Moody’s has left Ireland’s A2 rating unchanged and maintained its stable outlook for the sovereign. Ireland’s rating has not changed since September 2017.
Despite Ireland’s high wealth levels, a return to fiscal surplus and a reduced sectoral risk in the banking sector, the agency has left the outlook and rating unchanged due to ongoing external risks, the high national debt level, and the continued susceptibility of the banking sector to event risk.
Goodbody Stockbrokers say that of note in the agency’s outlook is the ongoing risks facing the economy, of which Moody believe a no-deal trade negotiation at the end of the transition period is the single biggest threat to the Irish economy, although they believe this outcome is not likely. Corporate tax changes (via the OECD BEPS process) also pose a threat to the economy in the mediumterm.

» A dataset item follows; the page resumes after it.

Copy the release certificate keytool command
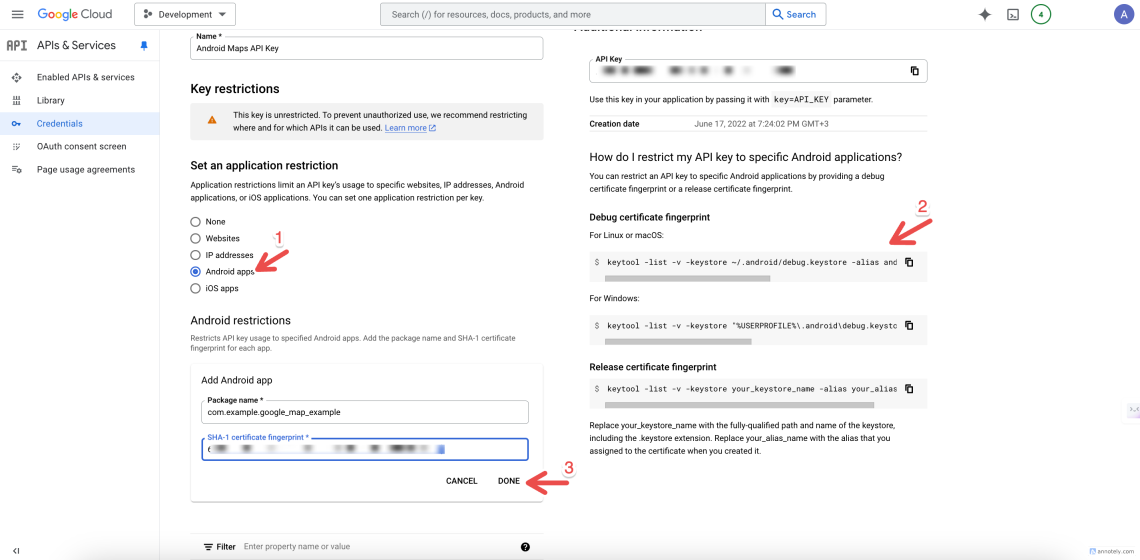1140x560 pixels. (x=909, y=388)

The Department of Finance estimates corporate tax receipts will be €5bn lower by 2026, while Moody’s view is that any OECD proposals will not result in a material change in the existing stock of FDI in Ireland, although flows could come under threat.
According to Goodbody Stockbrokers, "Looking ahead, there would need to be a further decline in the public debt ratio, clarity on a future UK/EU relationship and a muted corporate tax hit in light of the OECD proposals in order for the ratings agency to change the economy’s outlook and rating. While the ratings agency is less concerned with short-term changes to the economy, we also think the time it takes to form next government and the shape it will take will play an important role in Ireland’s growth for this year."